Claims for compensation are typically made against the company that insures the person who caused the bodily injury. When the accident is caused by an uninsured or hit-and-run driver, however, the claim will be made against the injury victim’s own uninsured motorist coverage. That coverage is only available if a car owner buys it. Every car owner should do so because a significant percentage of accidents are caused by hit-and-run or uninsured drivers.
Risks of Not Hiring a Lawyer for a Bodily Injury Insurance Claim
When an accident was caused by the negligence of another person or business, an injury claim is made against the company that insures the responsible party. The insurance company will assign a claims adjuster to handle the claim. Claims adjusters work for the insurance company, not the injury victim. Their goal is to save money for the insurance company by paying as little as possible to settle the claim. They may deny the claim to avoid paying anything.
Even when an adjuster expresses a willingness to settle, they often engage in tactics that are designed to wear down the resistance of injury victims. They might accuse the injury victim of making a fraudulent claim, or they might be abusive or belligerent in their efforts to bully the victim into accepting an inadequate settlement.
Claims adjusters might make repeated demands for information that they already have and lowball offers to the injured party. Months may pass before they respond to counteroffers. The strategy of many claims adjusters is to make the injury victim lose hope of obtaining a fair settlement. They expect victims to give up and take whatever they are offered because they are tired of dealing with the adjuster. Unfortunately, those tactics sometimes succeed, leaving injury victims with inadequate compensation.
Benefits of Hiring a Lawyer for a Bodily Injury Claim
A personal injury lawyer helps ease the stress of injury victims by acting as a shield against abusive claims adjusters. Experienced attorneys cannot be intimidated. Good lawyers understand how to determine the settlement value of an insurance claim. If adjusters do not negotiate in good faith to reach that value in a reasonable time, experienced personal injury lawyers are not afraid to file lawsuits and let a jury decide upon the compensation that should be paid.

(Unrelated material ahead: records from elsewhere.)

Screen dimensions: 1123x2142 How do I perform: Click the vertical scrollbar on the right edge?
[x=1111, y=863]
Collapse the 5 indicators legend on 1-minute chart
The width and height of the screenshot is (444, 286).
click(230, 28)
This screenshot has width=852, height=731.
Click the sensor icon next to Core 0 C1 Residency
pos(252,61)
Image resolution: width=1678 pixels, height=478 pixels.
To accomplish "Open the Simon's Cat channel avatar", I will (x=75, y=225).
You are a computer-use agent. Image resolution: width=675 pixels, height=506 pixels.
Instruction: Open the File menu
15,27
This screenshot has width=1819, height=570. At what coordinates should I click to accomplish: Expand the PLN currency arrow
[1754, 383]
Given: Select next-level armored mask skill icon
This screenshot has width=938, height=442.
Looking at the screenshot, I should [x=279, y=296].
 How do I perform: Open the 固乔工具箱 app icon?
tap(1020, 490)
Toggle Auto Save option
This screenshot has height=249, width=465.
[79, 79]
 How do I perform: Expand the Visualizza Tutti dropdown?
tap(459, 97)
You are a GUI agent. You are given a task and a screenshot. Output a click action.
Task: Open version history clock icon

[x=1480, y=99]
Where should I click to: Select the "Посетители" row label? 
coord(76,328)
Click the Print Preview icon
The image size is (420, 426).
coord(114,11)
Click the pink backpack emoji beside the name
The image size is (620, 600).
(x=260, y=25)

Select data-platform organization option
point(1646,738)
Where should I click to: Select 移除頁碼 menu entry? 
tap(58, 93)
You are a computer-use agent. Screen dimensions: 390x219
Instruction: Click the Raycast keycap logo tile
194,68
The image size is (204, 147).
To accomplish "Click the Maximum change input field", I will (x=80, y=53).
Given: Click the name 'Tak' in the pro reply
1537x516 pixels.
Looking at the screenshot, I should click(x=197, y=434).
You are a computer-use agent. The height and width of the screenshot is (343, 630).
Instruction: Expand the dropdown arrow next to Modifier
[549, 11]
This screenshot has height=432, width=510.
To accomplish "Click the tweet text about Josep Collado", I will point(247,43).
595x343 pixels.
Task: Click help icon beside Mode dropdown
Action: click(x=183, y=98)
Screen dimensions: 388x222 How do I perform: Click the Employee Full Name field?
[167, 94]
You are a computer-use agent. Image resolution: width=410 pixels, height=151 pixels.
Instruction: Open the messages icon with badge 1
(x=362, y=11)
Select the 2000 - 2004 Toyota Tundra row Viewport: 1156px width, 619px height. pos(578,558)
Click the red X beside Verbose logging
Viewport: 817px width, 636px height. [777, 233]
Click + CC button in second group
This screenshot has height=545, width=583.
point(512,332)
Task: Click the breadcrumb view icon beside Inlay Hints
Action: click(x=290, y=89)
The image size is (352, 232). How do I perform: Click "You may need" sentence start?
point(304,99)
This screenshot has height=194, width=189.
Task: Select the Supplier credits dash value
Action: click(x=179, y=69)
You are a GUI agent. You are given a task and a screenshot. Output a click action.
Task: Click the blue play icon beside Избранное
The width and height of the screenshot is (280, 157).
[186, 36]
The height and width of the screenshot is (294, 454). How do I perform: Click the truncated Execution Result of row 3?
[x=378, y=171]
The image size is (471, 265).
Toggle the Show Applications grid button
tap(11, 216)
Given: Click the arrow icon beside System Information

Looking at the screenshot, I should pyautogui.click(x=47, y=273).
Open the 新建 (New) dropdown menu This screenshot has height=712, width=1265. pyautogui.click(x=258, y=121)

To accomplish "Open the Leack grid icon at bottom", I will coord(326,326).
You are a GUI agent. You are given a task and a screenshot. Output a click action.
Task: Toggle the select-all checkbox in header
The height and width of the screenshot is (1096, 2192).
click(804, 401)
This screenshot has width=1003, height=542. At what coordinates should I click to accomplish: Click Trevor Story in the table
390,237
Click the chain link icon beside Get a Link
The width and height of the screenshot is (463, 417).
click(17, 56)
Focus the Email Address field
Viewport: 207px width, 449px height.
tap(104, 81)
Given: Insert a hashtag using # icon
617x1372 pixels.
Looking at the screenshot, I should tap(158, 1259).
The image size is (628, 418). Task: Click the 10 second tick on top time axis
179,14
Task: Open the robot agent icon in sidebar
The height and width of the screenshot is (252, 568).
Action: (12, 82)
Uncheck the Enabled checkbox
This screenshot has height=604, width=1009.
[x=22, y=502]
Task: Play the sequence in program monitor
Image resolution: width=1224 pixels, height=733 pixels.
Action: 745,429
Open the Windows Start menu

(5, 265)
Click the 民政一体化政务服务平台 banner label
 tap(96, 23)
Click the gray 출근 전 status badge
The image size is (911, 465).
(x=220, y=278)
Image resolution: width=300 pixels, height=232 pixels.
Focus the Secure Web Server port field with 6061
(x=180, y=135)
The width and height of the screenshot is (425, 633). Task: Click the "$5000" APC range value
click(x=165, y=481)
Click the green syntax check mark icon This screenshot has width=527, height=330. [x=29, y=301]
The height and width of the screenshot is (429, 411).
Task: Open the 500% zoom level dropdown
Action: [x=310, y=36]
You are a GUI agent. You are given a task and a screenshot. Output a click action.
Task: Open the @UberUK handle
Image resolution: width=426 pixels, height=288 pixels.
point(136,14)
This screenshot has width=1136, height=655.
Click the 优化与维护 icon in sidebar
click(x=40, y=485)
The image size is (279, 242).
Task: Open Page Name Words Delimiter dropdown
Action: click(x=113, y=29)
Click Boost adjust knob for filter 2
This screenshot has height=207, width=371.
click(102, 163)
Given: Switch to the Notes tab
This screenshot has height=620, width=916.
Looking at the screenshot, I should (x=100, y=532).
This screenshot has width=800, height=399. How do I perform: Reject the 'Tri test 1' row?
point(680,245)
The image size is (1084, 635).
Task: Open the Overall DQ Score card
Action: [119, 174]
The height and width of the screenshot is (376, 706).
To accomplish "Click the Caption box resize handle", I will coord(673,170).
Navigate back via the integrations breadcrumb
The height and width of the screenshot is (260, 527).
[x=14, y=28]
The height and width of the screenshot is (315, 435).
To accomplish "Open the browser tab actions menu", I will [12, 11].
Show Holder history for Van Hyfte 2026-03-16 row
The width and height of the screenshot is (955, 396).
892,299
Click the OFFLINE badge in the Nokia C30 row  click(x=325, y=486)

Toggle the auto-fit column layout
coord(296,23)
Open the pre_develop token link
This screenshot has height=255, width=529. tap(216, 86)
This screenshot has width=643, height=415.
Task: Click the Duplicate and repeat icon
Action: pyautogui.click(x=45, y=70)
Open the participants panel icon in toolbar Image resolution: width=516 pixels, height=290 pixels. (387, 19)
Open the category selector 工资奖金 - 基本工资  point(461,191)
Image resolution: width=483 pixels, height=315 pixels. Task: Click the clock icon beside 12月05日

Insurance adjusters know that unrepresented injury victims are unlikely to file a lawsuit. They have no leverage to negotiate a fair settlement. When a victim is represented, the threat of litigation is real. Insurance companies prefer to avoid litigation because it will cost the company money to hire its own lawyer to defend the claim. Adjusters also know that the company’s lawyer will probably advise the company to settle legitimate claims for their fair value rather than risking an uncertain jury verdict. For those reasons, injury victims who hire a lawyer are more likely to receive full and prompt compensation than if they try to handle the claim without a lawyer.
A study by the Insurance Research Council found that, on average, injury victims who hire lawyers receive settlements that are 3 ½ times larger than unrepresented victims receive for comparable claim. That extra compensation more than offsets the contingent fee that a lawyer will charge in a typical case. Bodily injury victims usually find that hiring a lawyer reduces stress while improving settlement outcomes.